Par Laurence Gossart
« Apprendre à mourir ? À quoi bon, puisqu’on y parviendra de toute façon ? Mais apprendre à vivre : c’est la philosophie même. »
André Comte-Sponville [1]
Au moment où nous écrivons, nous vivons. Notre organisme est bien présent dans un espace que nous partageons aujourd’hui avec d’autres êtres. Là, présents dans un lieu, nos organes vitaux sont en bon fonctionnement. La physis est silencieusement à l’œuvre. « Une fois nés / Ils veulent vivre / Et toucher leurs lots / Et ils laissent derrière eux des enfants / Pour connaître les mêmes lots. » Héraclite. Un pluriel : ils tendus vers un même but, vivre. « Ils veulent vivre », ils se battent pour ce temps installé entre deux bornes : la naissance et la mort. Il y a un schéma, mais il y a des individus. Il y a des êtres et il y a l’être. Si les questions sont récurrentes, les approches sont variées.
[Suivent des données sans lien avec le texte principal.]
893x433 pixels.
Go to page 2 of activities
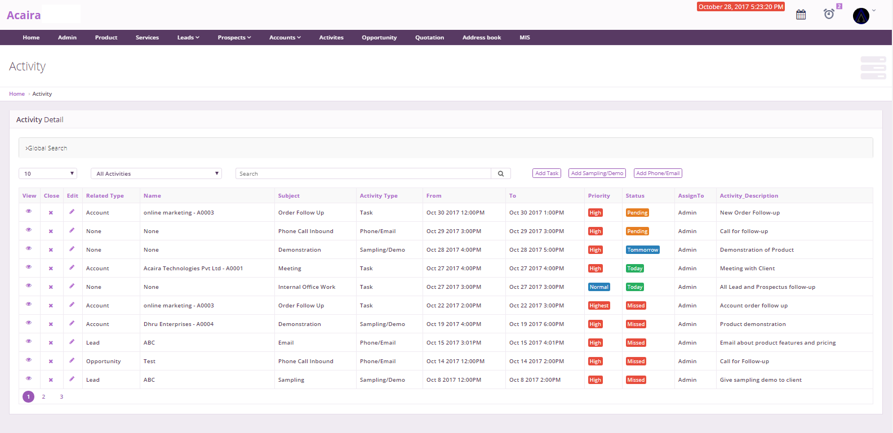pos(43,397)
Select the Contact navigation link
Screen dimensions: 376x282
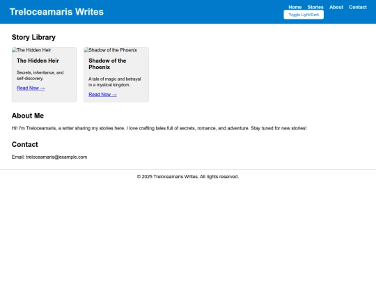[x=358, y=7]
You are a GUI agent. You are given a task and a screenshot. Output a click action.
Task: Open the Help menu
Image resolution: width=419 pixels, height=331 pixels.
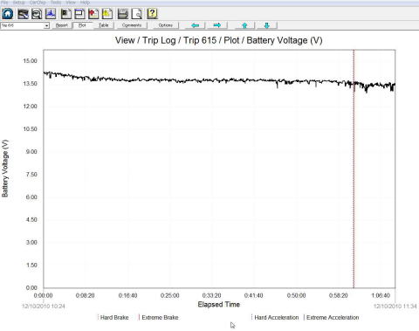pyautogui.click(x=85, y=3)
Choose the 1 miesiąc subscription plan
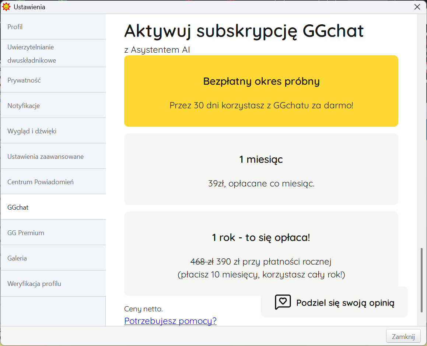Viewport: 427px width, 346px height. pyautogui.click(x=261, y=169)
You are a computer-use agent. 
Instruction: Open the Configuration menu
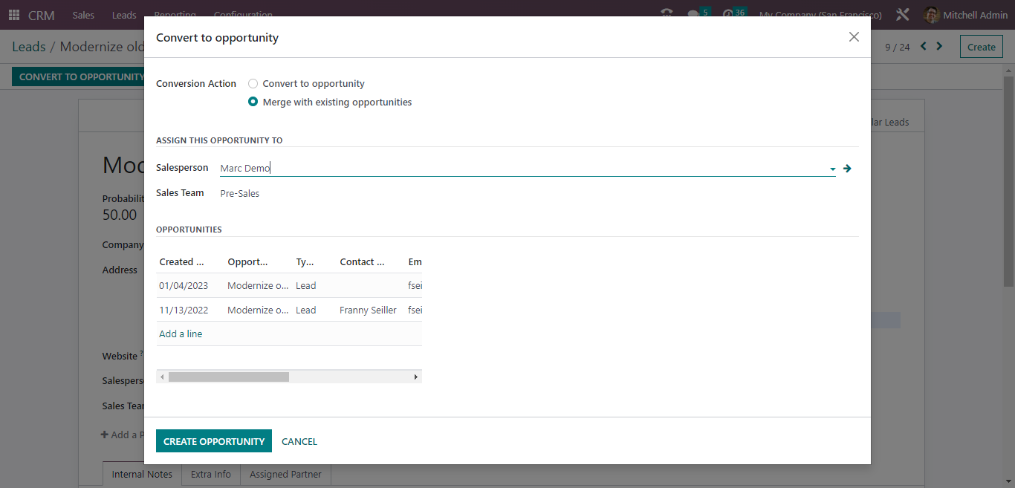point(243,15)

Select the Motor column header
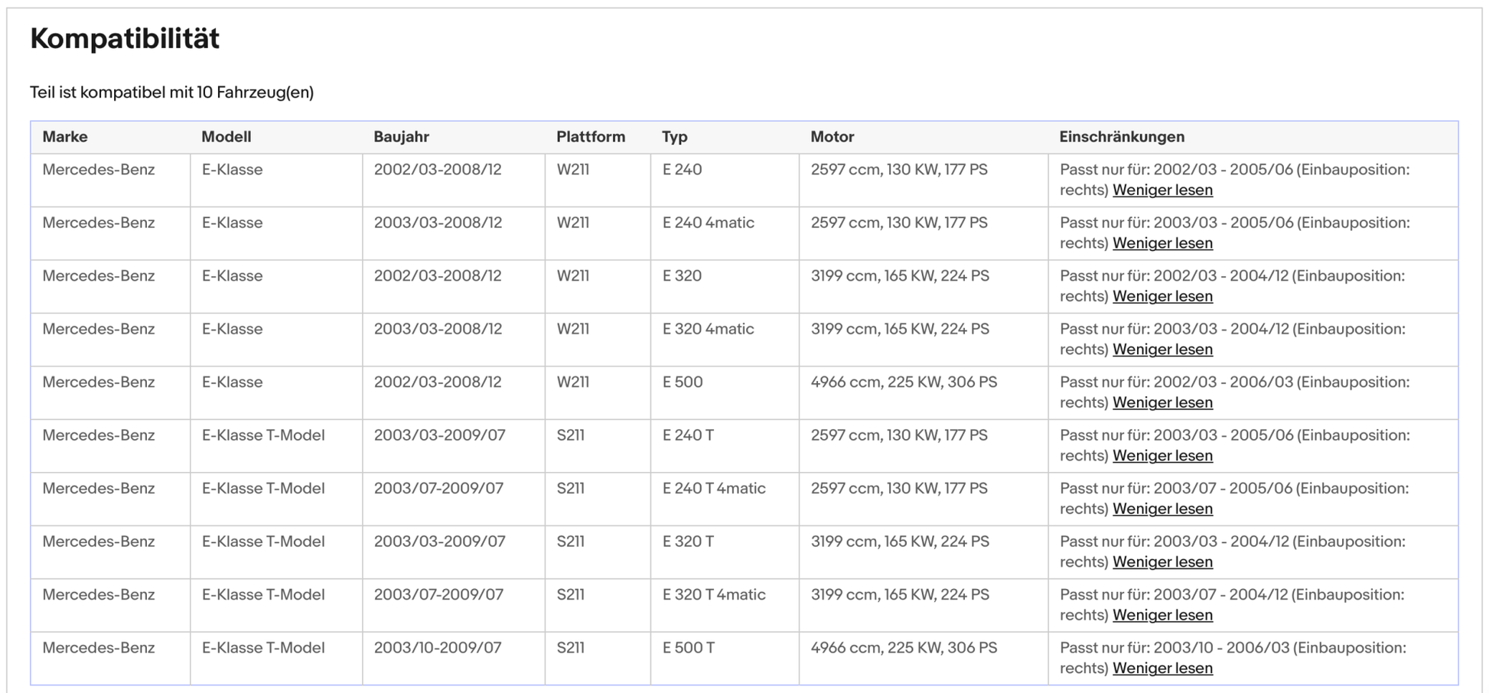[x=832, y=137]
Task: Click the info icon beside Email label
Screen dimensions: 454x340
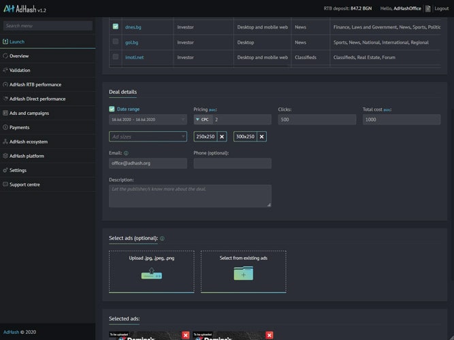Action: click(127, 154)
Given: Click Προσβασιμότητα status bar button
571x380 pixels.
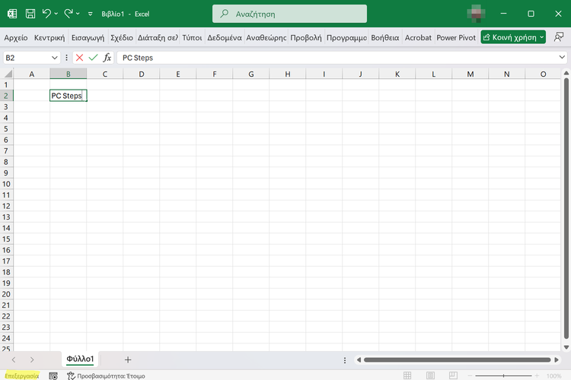Looking at the screenshot, I should tap(107, 375).
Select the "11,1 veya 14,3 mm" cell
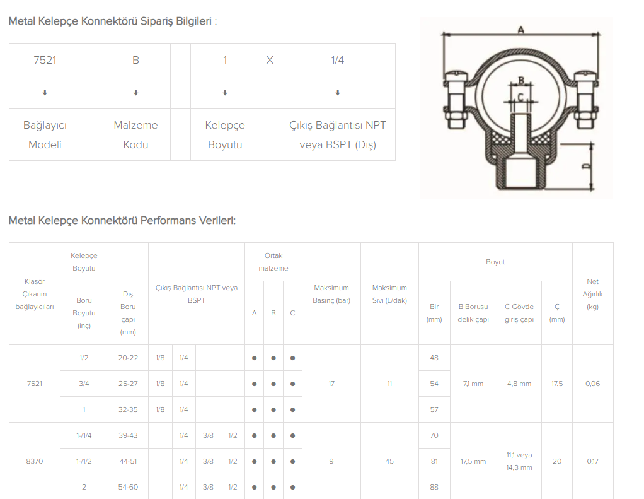This screenshot has width=644, height=499. pyautogui.click(x=519, y=461)
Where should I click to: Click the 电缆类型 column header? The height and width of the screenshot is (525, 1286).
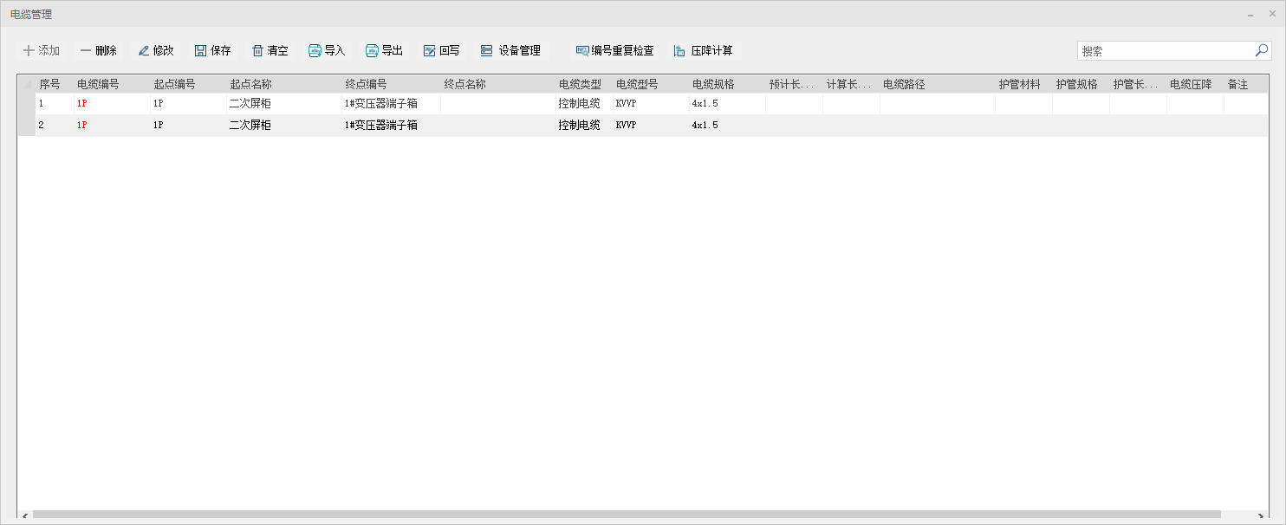tap(580, 84)
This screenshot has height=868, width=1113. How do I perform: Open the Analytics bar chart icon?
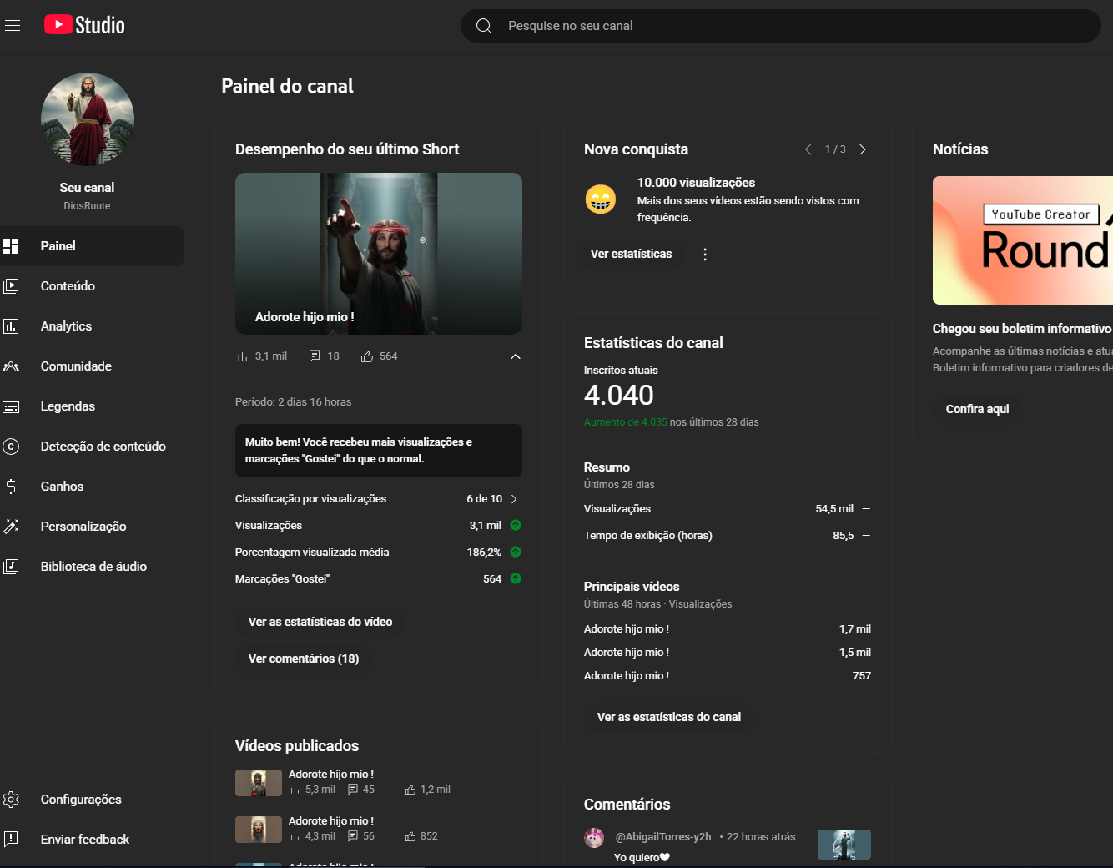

Vivre relève d’un même processus, mais non d’un même vécu. Ce fragment aux accents pessimistes de Héraclite pousse à chercher ce qui justement se trouve dans ce « vouloir-vivre » que Schopenhauer situe dans cette volonté, consciente ou inconsciente, de puissance de vivre - en puissance de vivre, cette entéléchie de l’âme humaine.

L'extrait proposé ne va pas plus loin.